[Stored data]
^^^^^^^^

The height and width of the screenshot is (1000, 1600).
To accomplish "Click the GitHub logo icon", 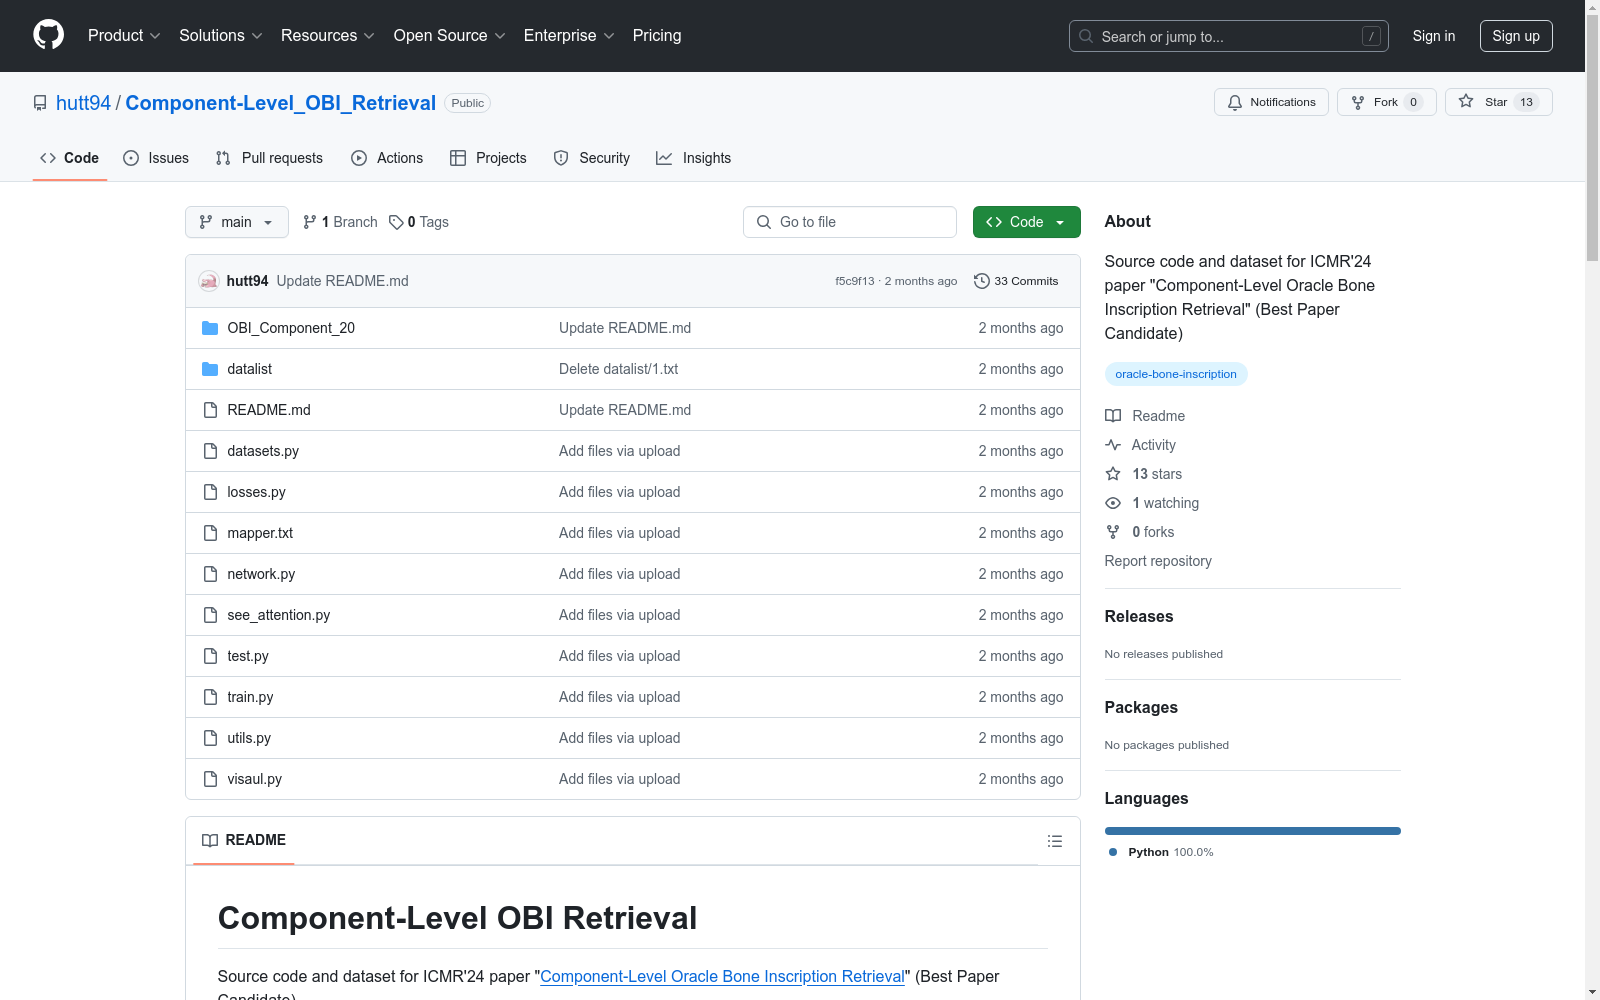I will coord(48,35).
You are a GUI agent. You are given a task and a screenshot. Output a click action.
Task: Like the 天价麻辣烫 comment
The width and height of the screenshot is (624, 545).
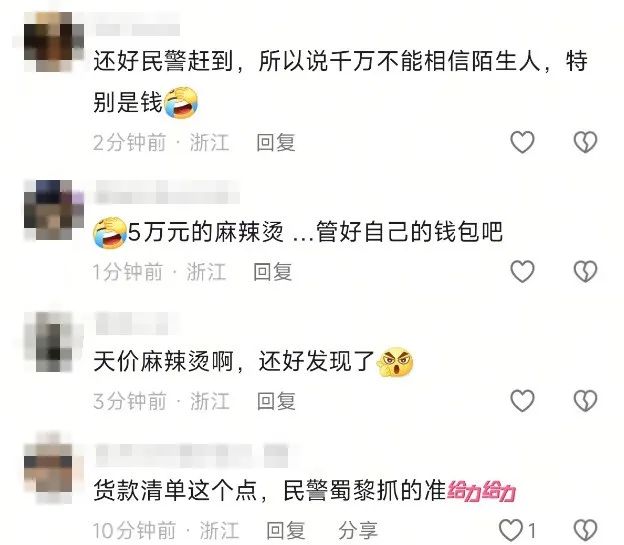522,400
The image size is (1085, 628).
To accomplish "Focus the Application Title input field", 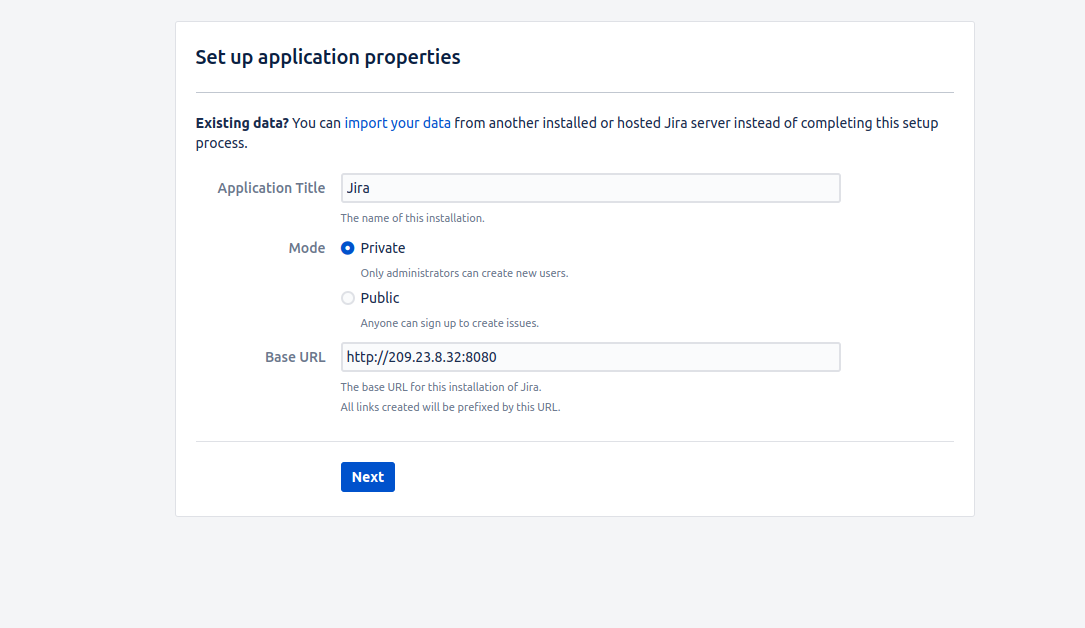I will pyautogui.click(x=590, y=188).
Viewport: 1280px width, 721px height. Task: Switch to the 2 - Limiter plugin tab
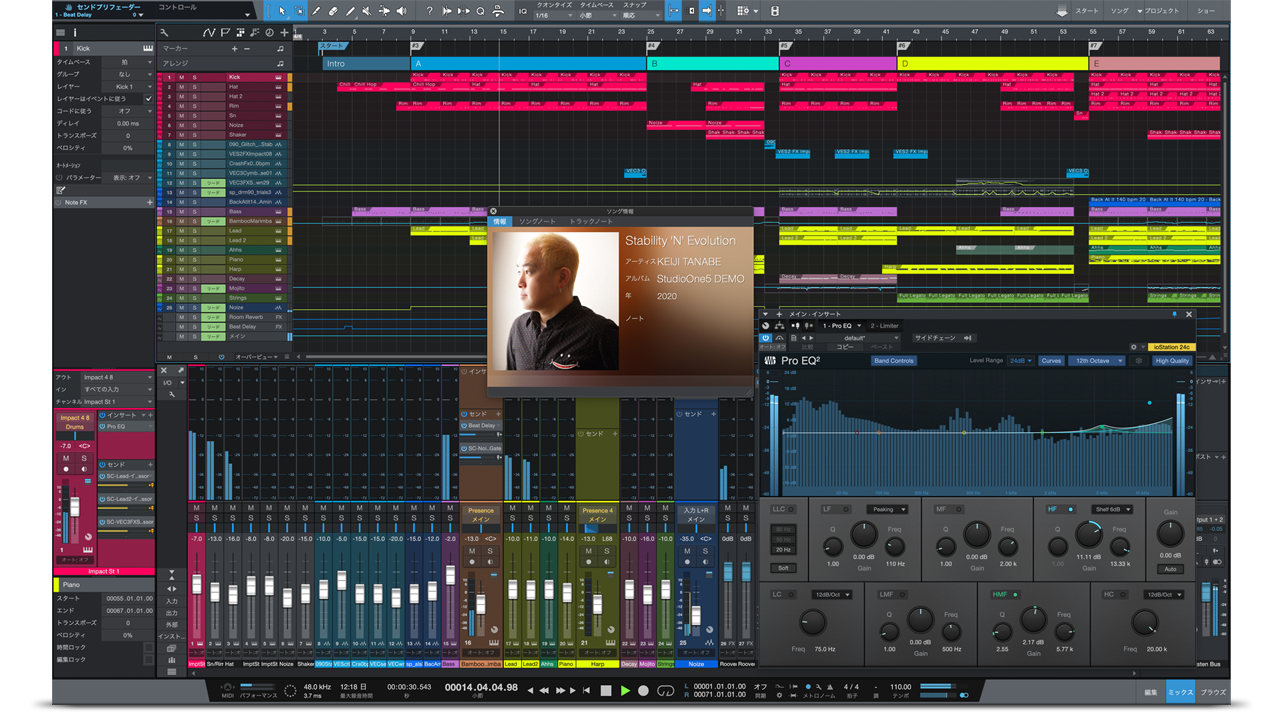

^^^^^^^^

▸ Task:
Go through the entries above and copy out each line that contains the word "height".

▸ Finished answer:
The height and width of the screenshot is (1000, 1600).
The width and height of the screenshot is (624, 545).
Viewport: 1280px width, 721px height. Task: Switch to the 2 - Limiter plugin tab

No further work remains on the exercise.